Britain prides itself on its sense of humour. Indeed, our rich variety of comedy is one of our finest exports. As a country that produced the likes of Jonathan Ross and Jim Davidson one might say we also demonstrate our tolerance of bad jokes. Changes are afoot however; the recent ‘Twitter Joke Trial’ of Paul Chambers illustrates a worrying trend for the law to be used as a tool to clamp down on jokes that we, well, just don’t find funny.
The facts of the Paul Chambers case are well known. An avid Twitter user, eager that his plane was not cancelled en route to visiting his girlfriend, tweeted: "Crap! Robin Hood airport is closed. You've got a week and a bit to get your shit together otherwise I'm blowing the airport sky high!" Many would agree that this was nothing more than a bad joke, but not South Yorkshire Police and the Crown Prosecution Service. Chambers was initially convicted in the Magistrates’, failed in an appeal to the Crown Court, before being acquitted in a second High Court appeal on 27th July in a process that lasted two years.
Paul Chambers was convicted under section 127 of the Communications Act 2003 which makes it an offence to send via a public electronic communications network (defined as the internet) a message of “indecent, obscene or menacing character”. The law has drawn much criticism, from Chambers’ lawyers John Cooper QC and David Allen Green amongst others, as an ambiguous piece of legislation potentially open to misuse by over-zealous authorities.
For this case to have reached the stage that it did, the law had failed. This is as much a consequence of the unforeseen development of social media as it is a poorly drafted piece of legislation. The Act essentially applies to any form of internet communication with no distinction between communications intended for individuals and those seen by the public. Given the rise of social media, which falls into an uncomfortable no mans land between direct and broadcast messages, and between casual and more formal communication, the law is now not fit for purpose. The prosecution of Paul Chambers was akin to charging a man for telling the joke in a pub but saying it loudly enough so that strangers on the next table might also hear it, and perhaps have taken offence.
While recent events such as internet trolls’ abuse of British athletes Tom Daley and Zoe Smith demonstrate that some form of protection against malicious internet users is needed, the law needn’t be so broadly drafted. The consequences of this is a law that blows with the wind according to public opinion and the public security climate, and a law that gives incentive to the authorities to use it to mop up perceived offences in order to ensure prosecutions where a more substantive and specific offence cannot be prosecuted.

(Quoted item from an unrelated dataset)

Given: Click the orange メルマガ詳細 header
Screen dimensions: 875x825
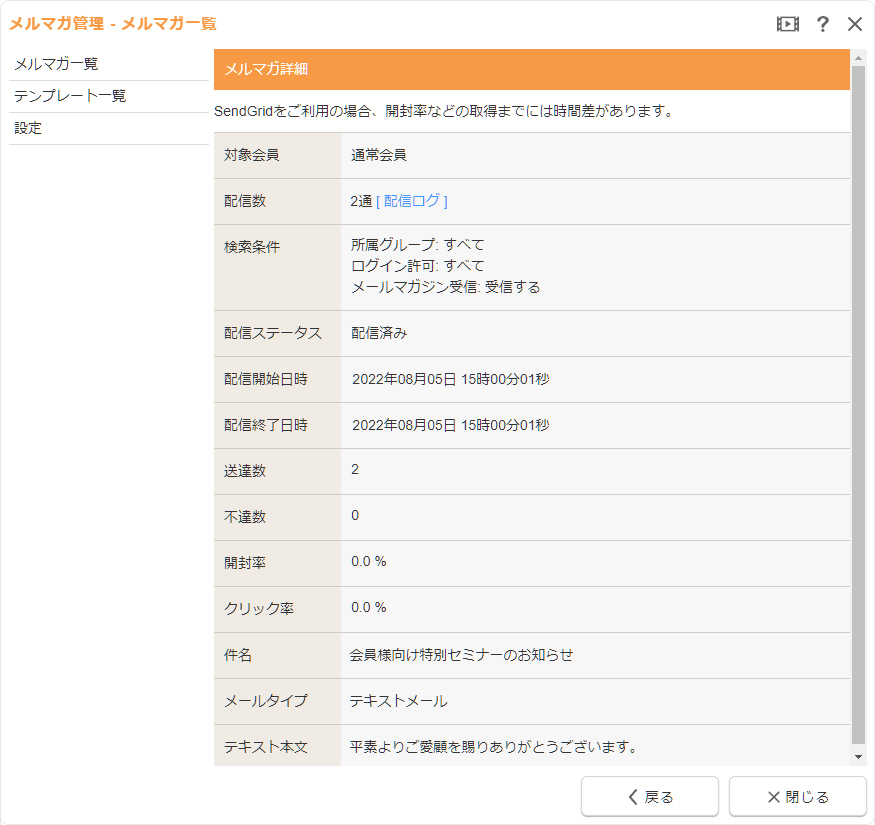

In Paul Chambers’ case the Crown Court ruled that nobody needed to have even seen the message for it to have been menacing and that it was sufficient that the message itself was judged to have been so by the authorities – a victimless crime. Furthermore the police interpreted the tweet as ‘malicious’ when there was little guidance either in the legislation or case law as to what that means. As a result a tweet which was not treated as a credible threat by the airport authorities, but still had to be passed to the police due to the airport’s internal procedure, was open to misinterpretation. The South Yorkshire Police anti-terror squad, while taking their time to investigate, also concluded that the tweet did not pose a security threat. But in a frenzy of rigid law enforcement, the police found an Act broad enough to enable them to charge the suspect.
It is alarming that this tweet could pass through so many hands, all of whom were in agreement that it was harmless, and end up in conviction. Not only did this conviction lose Mr Chambers two jobs and cause countless grey hairs, it used a significant amount of court time and cost the public purse a not inconsiderable sum – a costs order was granted with the result that the state will now rightly pay for an amount that includes the fees of two QCs.
While a quick glance at South Yorkshire Police’s greatest hits album informs that this case doesn’t quite make the force’s all time chart of heavy handedness, questions need to be asked as to why Paul Chambers’ case progressed further than the first officer’s desk. The Crown Prosecution Service, in pursuing this matter all the way to the High Court, demonstrated a stubborn resistance to reason and an inflexible stance in its interpretation of the law.
The loose nature of the 2003 Act is a common feature of much legislation drafted in an era of serious security concerns and a political consensus that was relatively authoritarian in tackling crime. In light of the widespread use of social media – which has moved us into a world barely conceivable in 2003 – the law needs to change.
Many take the view that if you broadcast something publicly then you should face public consequences – that is correct and behaviour could and should be clamped down on if it can be demonstrated to be offensive or malicious. With citizens’ rights come responsibilities, but public authorities should also act responsibly and be accountable.
Britain has always been a country that values personal freedoms as well as public security and the law should reflect this. Bad jokes should be responded to with a sigh, not dealt with by the local Magistrate.